DHA Rahbar Ballot
(Web News); DHA Lahore announced the Balloting of DHA Rahbar is 28 June 2019. This is a very strong market rumor which means that there is truth to the matter. Investing in DHA Rahbar will give us increment in four different stages. Other than the natural growth element in all sectors these four stages are those which would give us more than normal returns and in some certain stages high abnormal returns.
There are two mauzas in which land has been acquired to develop the Phase 2 extension area. One is Sadoki and the other is Halloki. Sadoki files are expensive compared to Halloki because of the location of these aforementioned mauzas. In any case whichever file you buy the ROI is the same. We will discuss the residential and commercial file investments in our article.
DHA Rahbar 5 marla residential file
In DHA Rahbar a 5 marla plot today would cost you 45-50 lacs in Phase 2. As this is Phase 2 extension we can expect a plot of 43-8 lacs once balloted. A file costs you 31.5 lacs and expenses on top are roughly 1 lacs which means a total of 32.5 lacs for an affidavit file therefore, we can expect a gain of anywhere between 1.5 lacs to 6.5 lacs on a plot.
Incorporated in the price are development charges of 9 lacs which will be implemented after ballot and payable in 12 easy quarterly installments. The gain is net gain from each file you hold. These returns will be expected in a very short span as the ballot is just around the corner for DHA Rahbar.
DHA Rahbar 4 marla commercial file
This is where the big bucks are to be made. The file stands at 215 lacs for an allocation and 217 for an affidavit file. It is highly recommended to buy a commercial file. The prevailing price in already existing commercial is of 400 lacs. This means that once balloted we are looking at 270-300 lacs immediately. The total cost of an allocation would be roughly 218 lacs and we can expect 32-62 lacs net gains as 1963000 are development charges payable in 12 equal quarterly installments once balloted. The gains vary depending upon the location of the commercial plot after ballot. Another hint is that they’ll be making one commercial area on the main Defence Road which would in turn mean that these might cross Phase 1 commercials in times to come and can go as high as 500 lacs down the line. Whatever the mauza this file is a sure shot buy for immediate profits.
DHA Rahbar 10 marla residential file
The residential file of 10 marla for DHA Rahbar stands at 63 lacs, 14 lacs are development charges payable in 12 equal quarterly installments and 1.5 lacs transfer expenses which means a plot would cost you 78.5 lacs altogether after ballot and the salability of the plot would be between 85-95 lacs 6.5 lacs to 16.5 lacs on each plot. From a trading standpoint it might take longer than both the previous commodities discussed. By longer it is meant if we are able to sell a plot of 5 marla residential within a week and commercial within two weeks it might take roughly 4 weeks on average. However, the it is worth it as it would give us higher returns on investment compared to a 5 marla.

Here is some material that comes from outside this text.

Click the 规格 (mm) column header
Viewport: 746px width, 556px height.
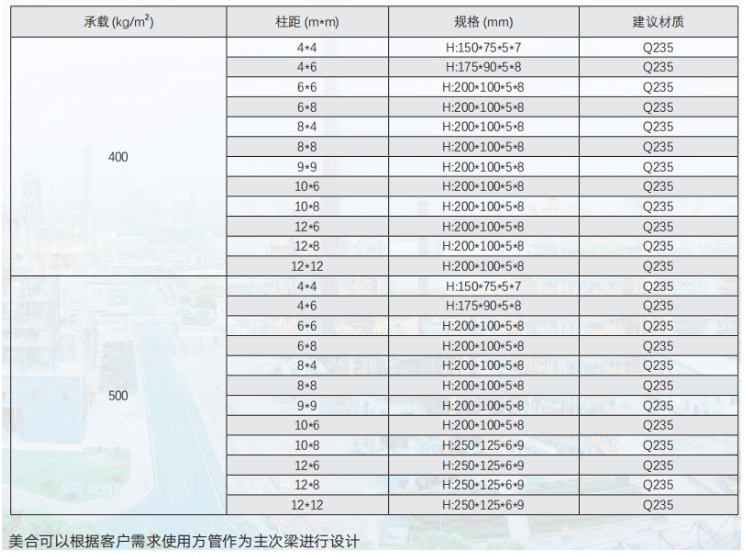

The Four stages of Rahbar gains
Stage one as mentioned above is the ballot which is expected very soon. And the gains mentioned above are of ballot only.
Ring Road opening was expected on 14th August which has been delayed but it is bound to happen soon which would give a rise to the prices overall in DHA Rahbar. A further increment of 5-15% can be expected due to this development.
Once balloted and after Ring Road opening another jump we see in plots after ballot is when the first trade takes place. This means that everyone who wants to enjoy the ballot jump will be taking exit and end users will be jumping in. This in turn would increase the prices by a further 15-20% in one year’s time.
The fourth stage is of possession. When DHA will announce possession after 3 odd years another steep increment in prices will be witnessed by people still latching on to their investments. This would yet again see an increment of immediately 10% from those price which would prevail at the time.
Difference between affidavit and allocation
An affidavit file is a piece of stamp paper given to the land owner/investor against a piece of land which is acquired by DHA for its development. When you buy an affidavit file it is expensive as you don’t have to pay any Stamp Duty.
The investor or his representative fills the stamp paper and submits it in DHA on the purchaser’s name. DHA then issues an intimation letter pertaining to the purchaser’s name. After 15 working days it would be converted into an allocation. An allocation file is a purchaser’s file which has been converted from an affidavit into an allocation or from an allocation of previous seller to the new seller’s name.
Whichever file you opt for it is a very good investment. The highest returns are on the 4 marla commercial file after ballot. It is highly recommended if your budget allows buy a commercial file if not then whatever would suit your budget.